Too Old To Rock’n’Roll, Too Young To Die Jethro Tull
Richard C. Walls, Creem, 8/76
Artistic maladjustment is never agreeable to write about even if your inclination is to show empathy with the underachieving dog. Ian Anderson (and any mention of Jethro Tull’s “sidemen” is only self-serving, like admiring the spaces in a latticework) is maddeningly eccentric, maddening because he does nothing with his considerable and limited talents. After eight years one can anticipate how much one will be moved (not very), how much one will enjoy (some), how much there will be. Too Old To Rock is chipdip for the mind, only yielding as music as you are willing to scoop out, usually less.
This is by no means a bad Tull album in the tradition of Passion Play or Thick As A Brick, although it presents itself (falsely) as a concept album as did the Kinks’ Schoolboys, Ziggy Stardust and name your favorite.

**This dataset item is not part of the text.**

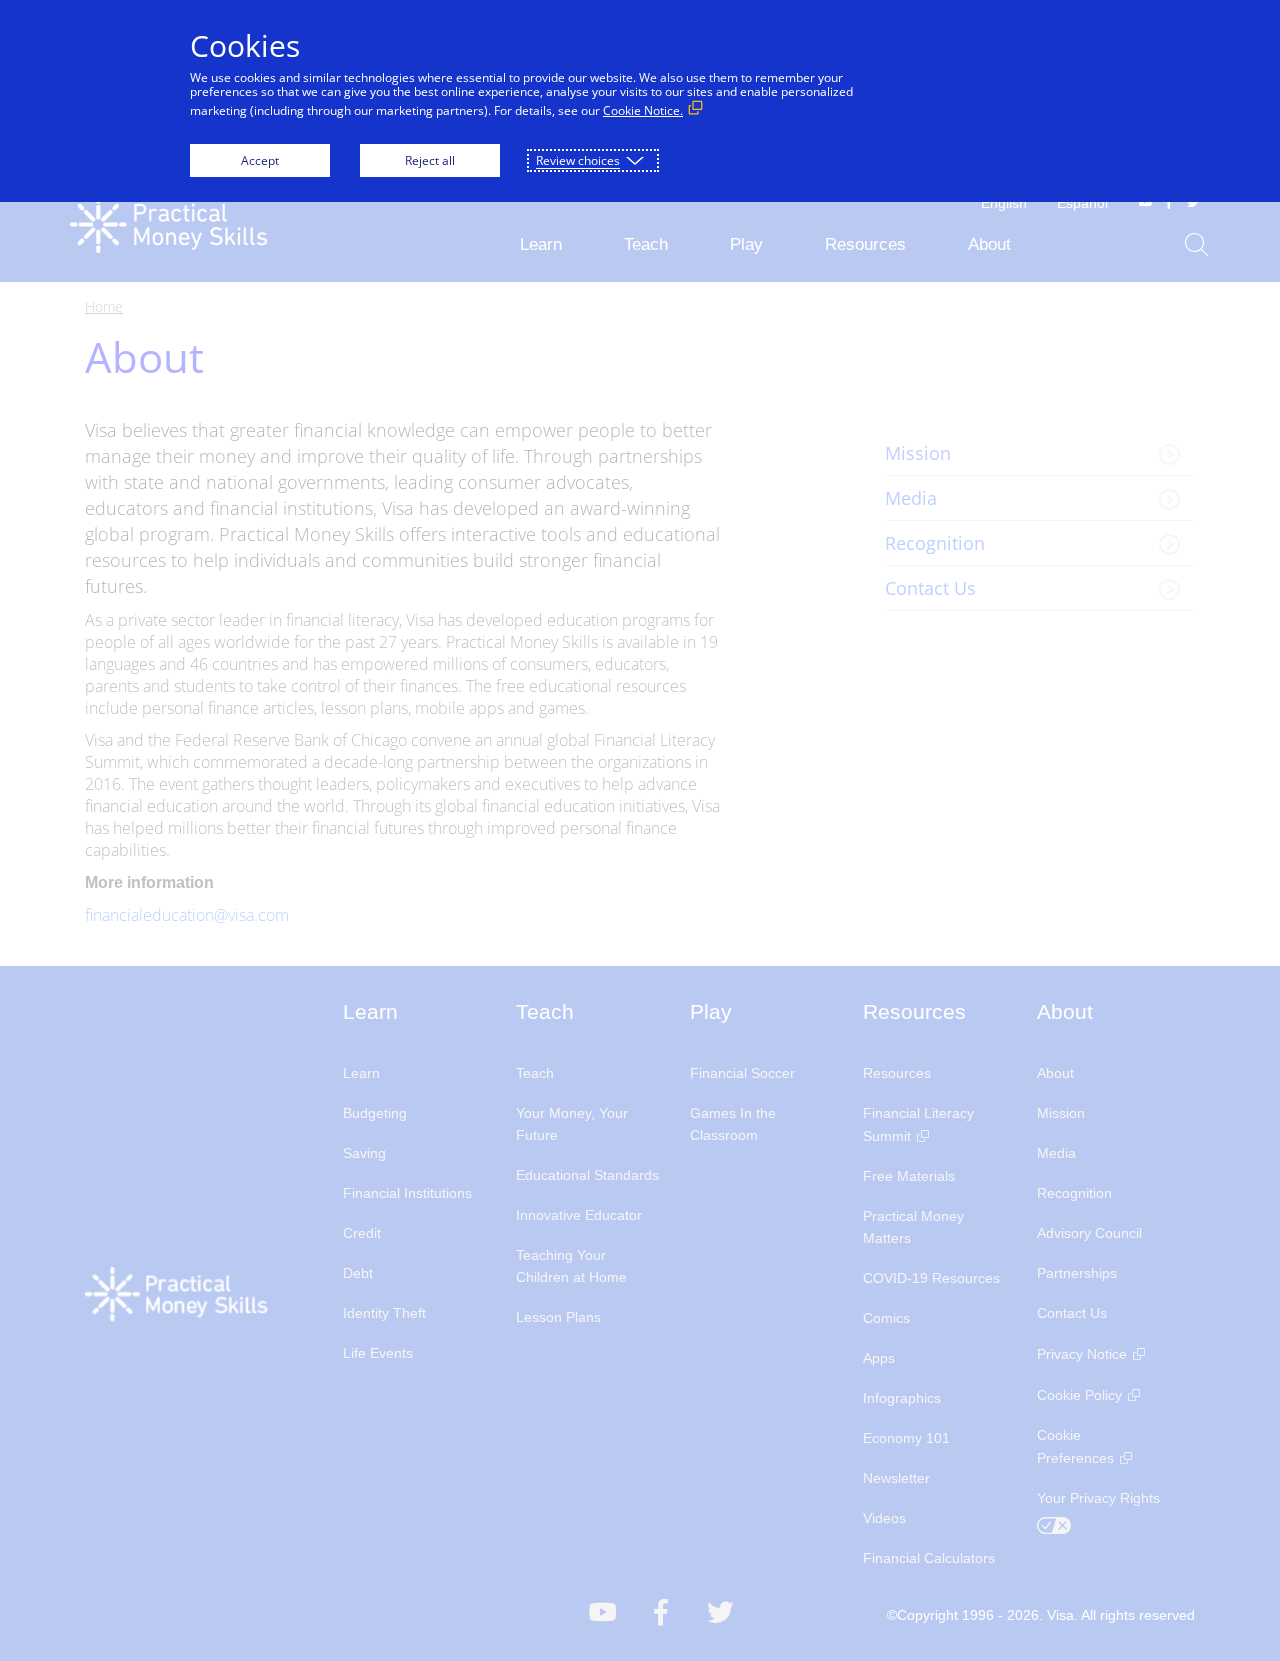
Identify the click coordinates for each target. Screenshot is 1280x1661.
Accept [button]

The only uniting factor is Anderson’s stunning ability to couch a well-conceived idea in a cushion of contradicting strings and Donovanesque vocalizing, e.g. “From a Dead Beat to an Old Greaser,” in which some pointed words of loss are drained of their lyric-sheet starkness by a cushy MOR recitation.
The feeling throughout the album is one of missed connections, of infuriating amenities, and a few blissful wisps. Anderson/Tull remains a kneejerk capsule for a ready audience of swallowers. Not an indication that the empire is falling, but certainly a reflection of its decline and continued greying.